ブログ限定小説「終わりのための11分」第十三話

八時に来ると言っていたその客は電車が遅れただの取引先から連絡が入っただのあからさまに嘘っぽい理由をつけて、結局九時半まで来なかった。西さんは新規のその客について、ぶつぶつと恨みつらみを吐き散らしていた。

「一時間半も遅れるなんて、ロスタイムが多過ぎるよ。その前に千咲ちゃん、一本、行けたのに」

 お給料は女の子と折半だから、西さんからしても女の子が稼げないというのは大問題なのだ。

 ヴィラジュリアで待っていたその客と東さんの間で、ひと悶着あった。
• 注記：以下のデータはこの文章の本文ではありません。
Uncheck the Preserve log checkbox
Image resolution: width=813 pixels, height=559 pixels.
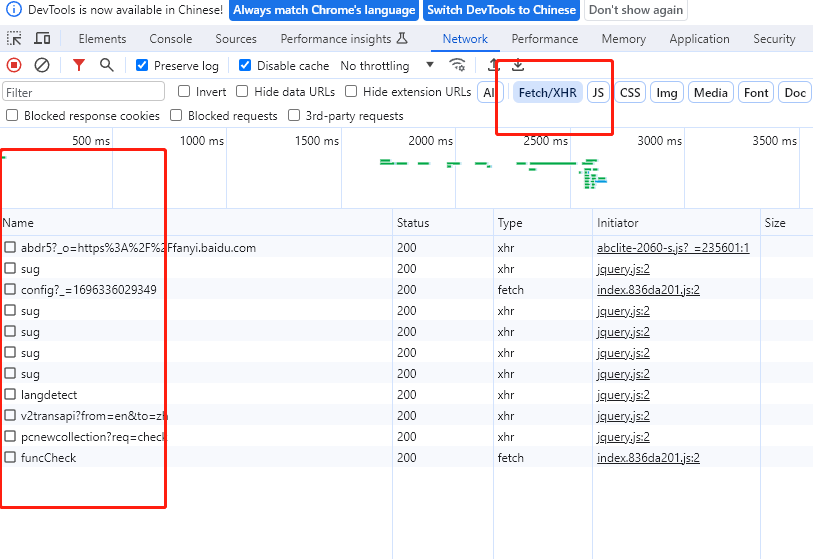pyautogui.click(x=142, y=66)
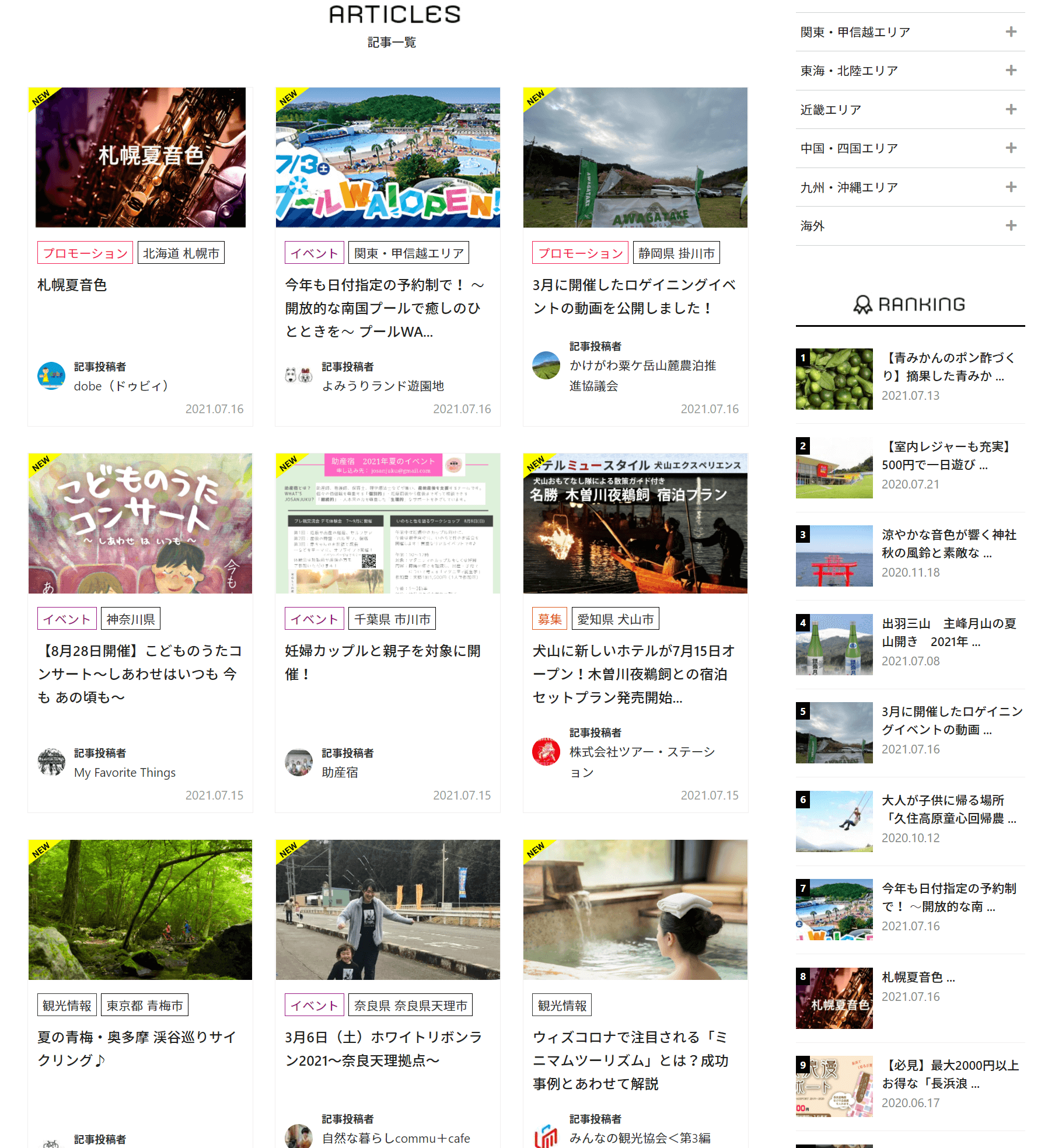Open the プールWAI OPEN article thumbnail
This screenshot has width=1048, height=1148.
coord(387,158)
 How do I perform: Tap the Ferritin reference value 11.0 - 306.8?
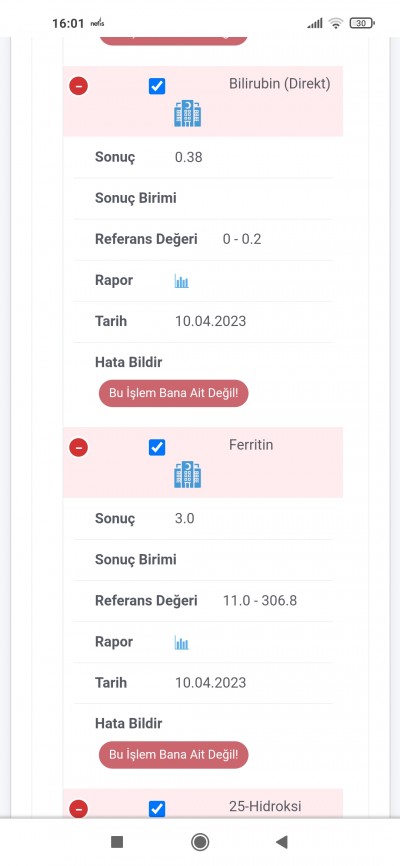260,600
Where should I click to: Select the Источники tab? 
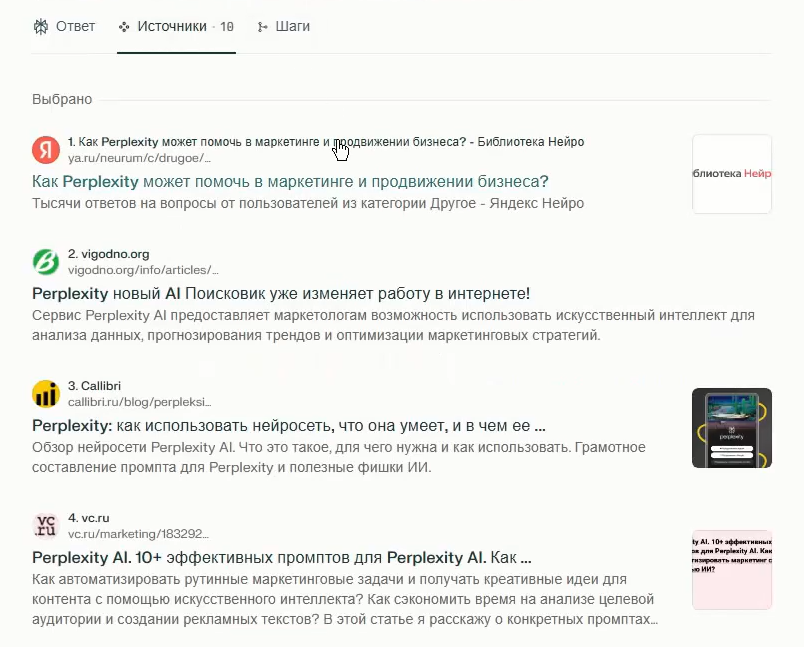(x=176, y=26)
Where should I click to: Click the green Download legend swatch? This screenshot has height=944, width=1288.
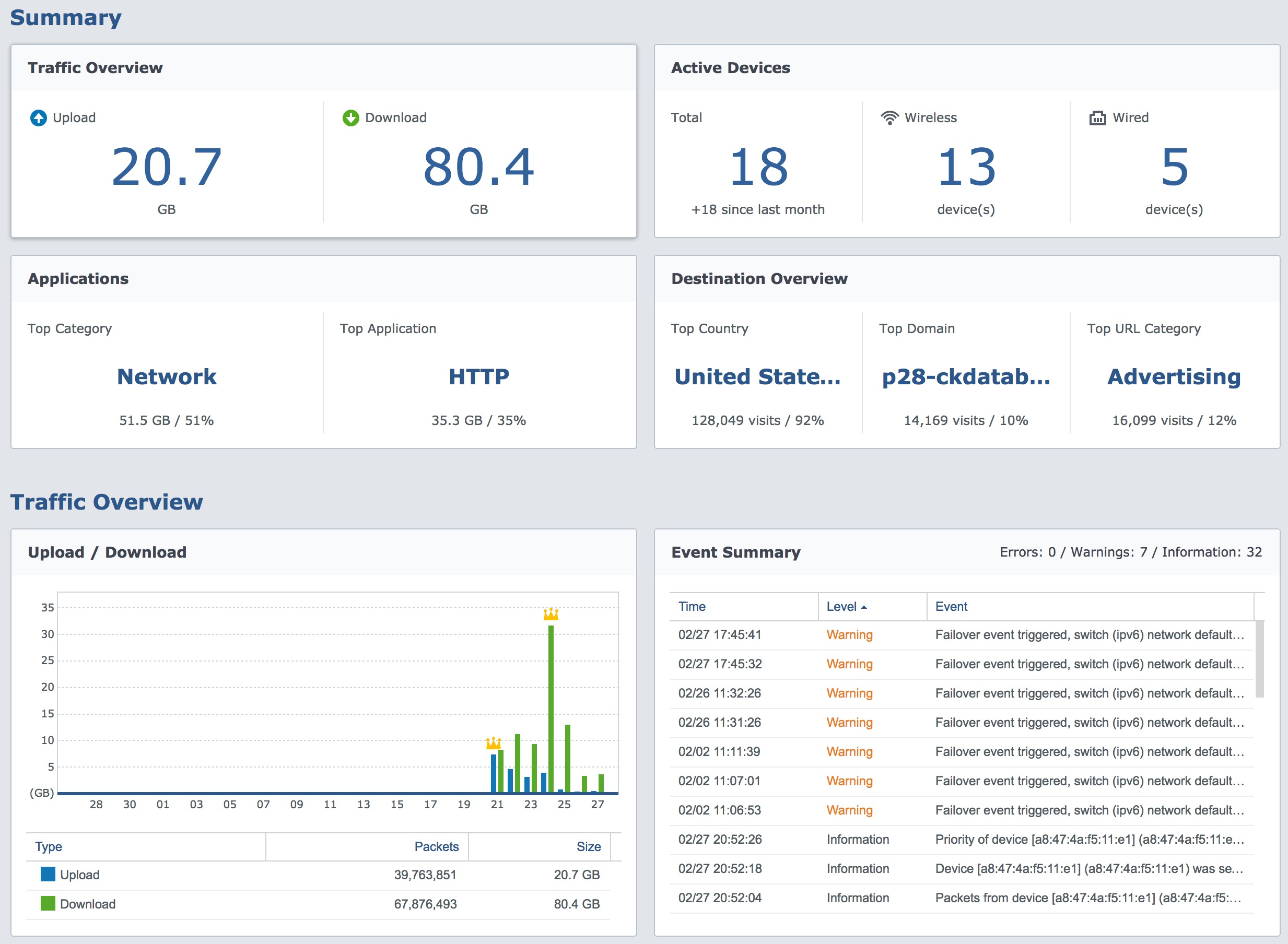(x=48, y=903)
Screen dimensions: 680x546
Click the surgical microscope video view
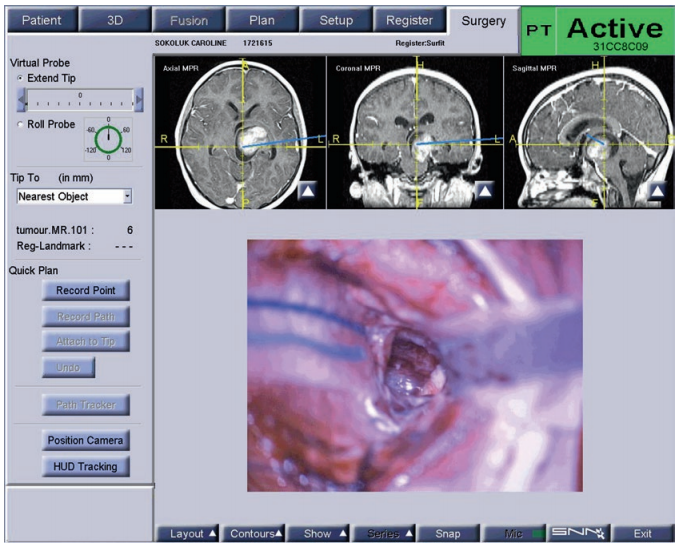tap(415, 365)
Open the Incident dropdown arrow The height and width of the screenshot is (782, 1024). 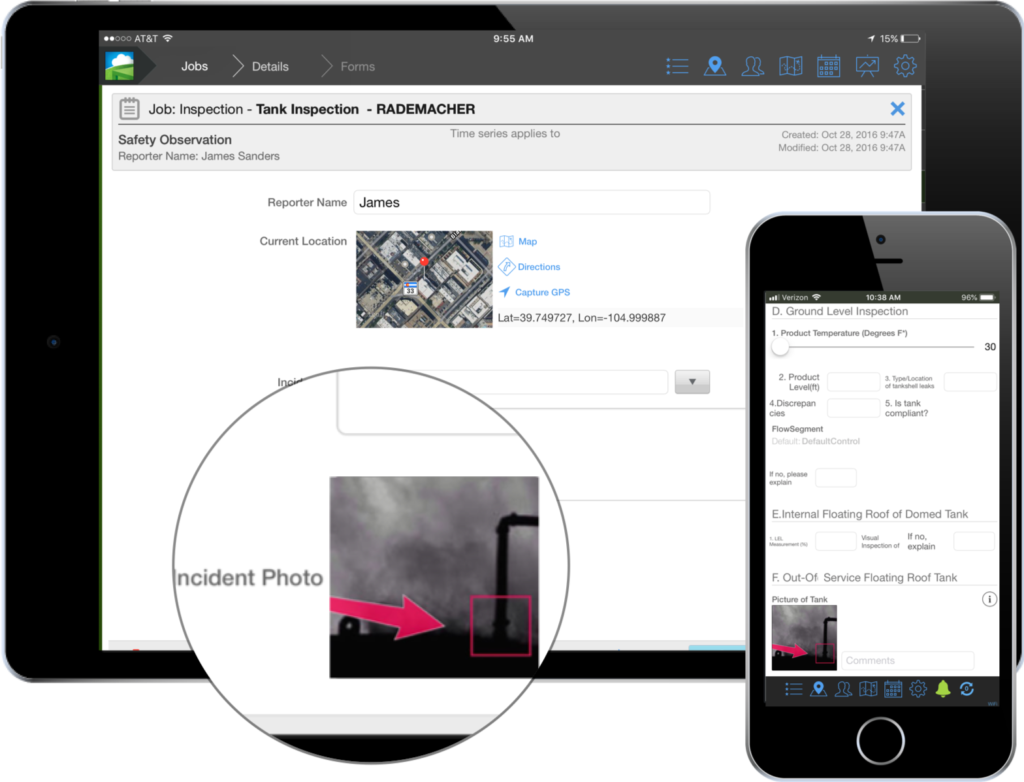(692, 381)
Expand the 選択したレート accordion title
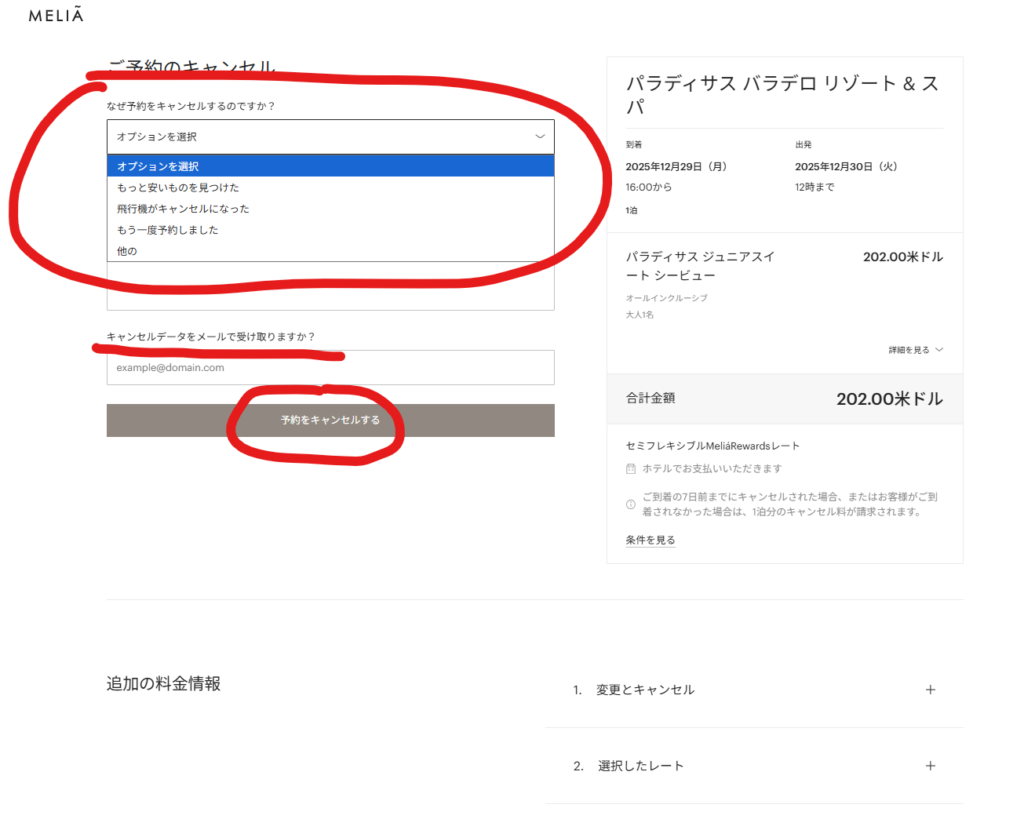 (x=640, y=766)
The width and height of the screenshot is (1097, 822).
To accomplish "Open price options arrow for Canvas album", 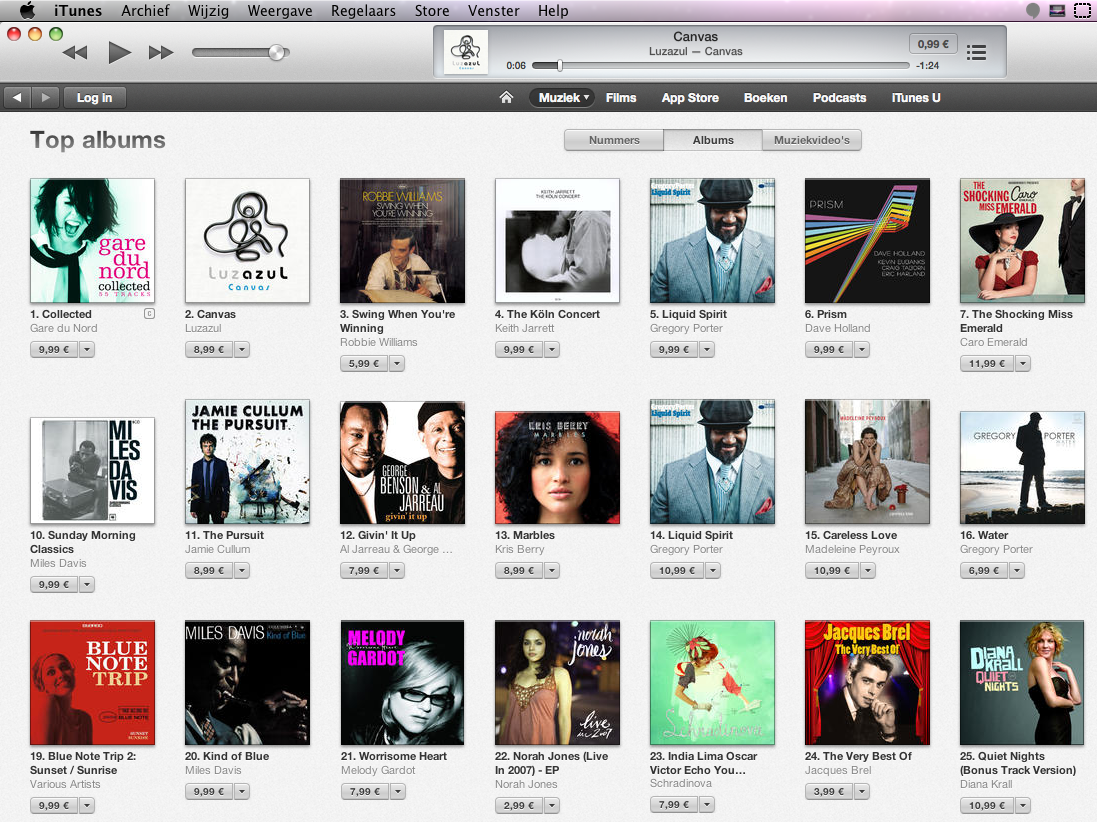I will coord(241,350).
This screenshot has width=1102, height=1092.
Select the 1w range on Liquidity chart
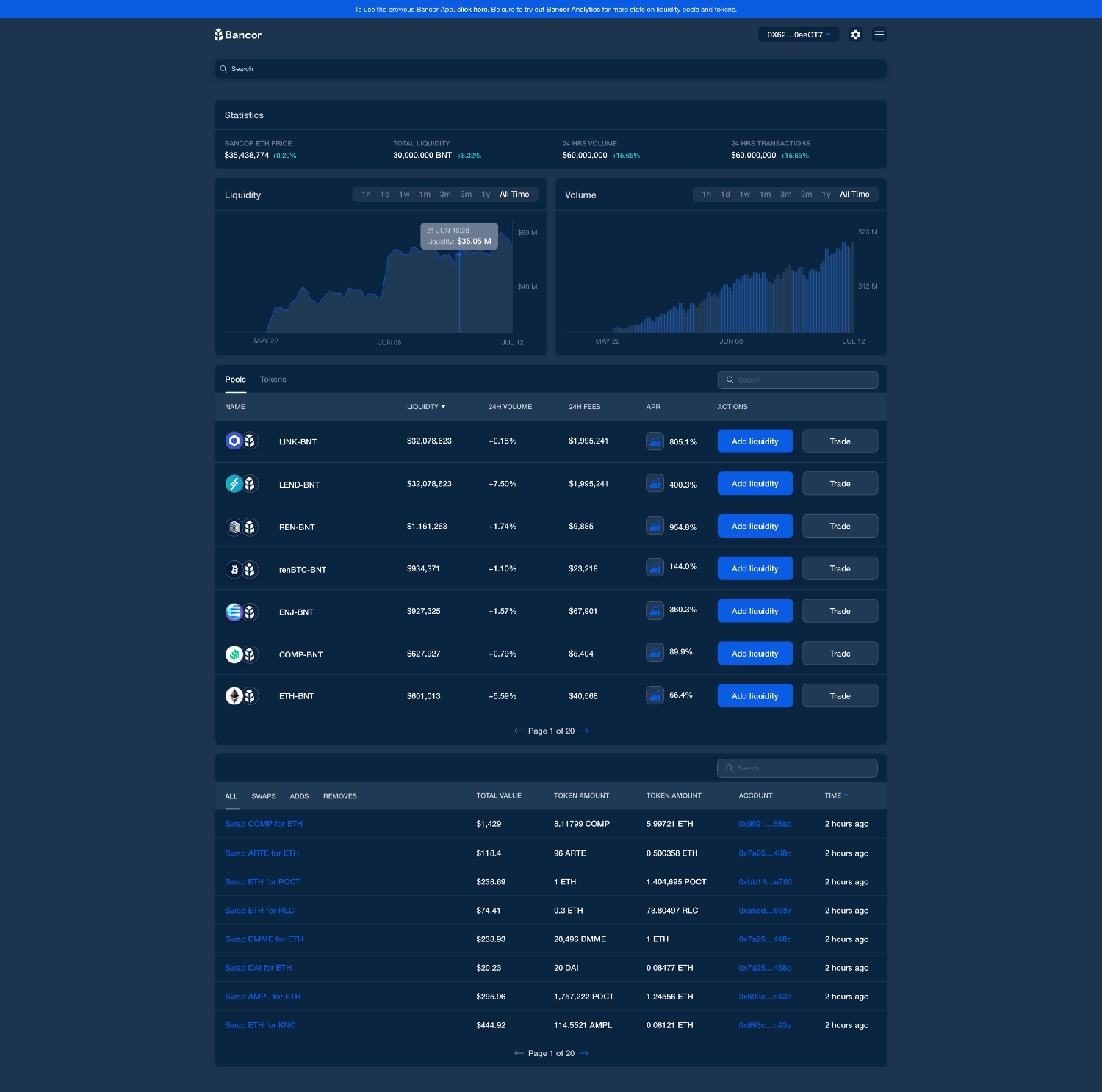pyautogui.click(x=404, y=195)
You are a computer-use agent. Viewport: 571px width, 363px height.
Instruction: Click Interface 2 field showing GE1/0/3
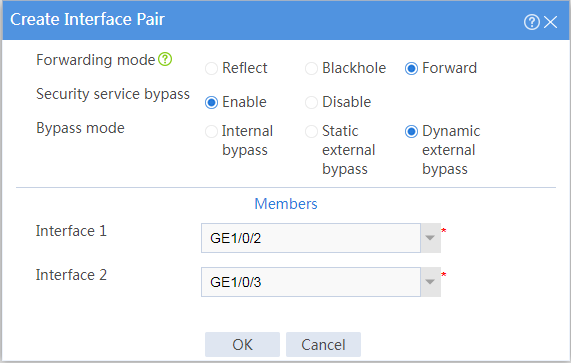(x=311, y=282)
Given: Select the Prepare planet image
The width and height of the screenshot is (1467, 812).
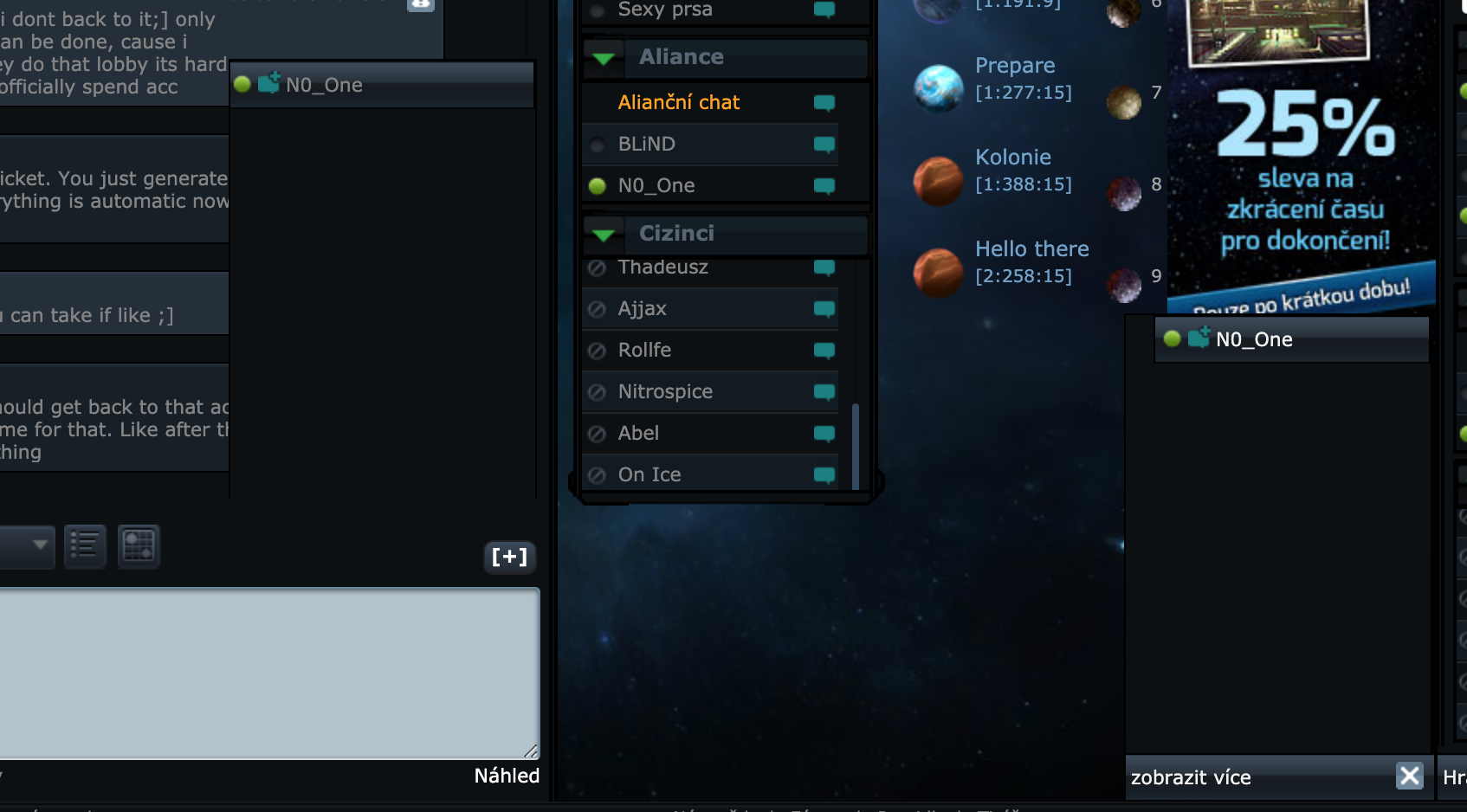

客は六十分のコースを百二十分に延長したいらしく、東さんはその後の予定があるから自分の一存でそれは出来ないと最初は応じなかった。客は東さんに万札を何枚か追加し、東さんはそれを受け取った。あたしが部屋に入る前に、東さんが右耳に口を寄せてきた。

「この客、注意した方がいい」

 面倒臭い客だな、というのは一目瞭然だけど、注意、というのはいったい何に対する注意だろう。皆目見当つかないまま、あたしは部屋に入った。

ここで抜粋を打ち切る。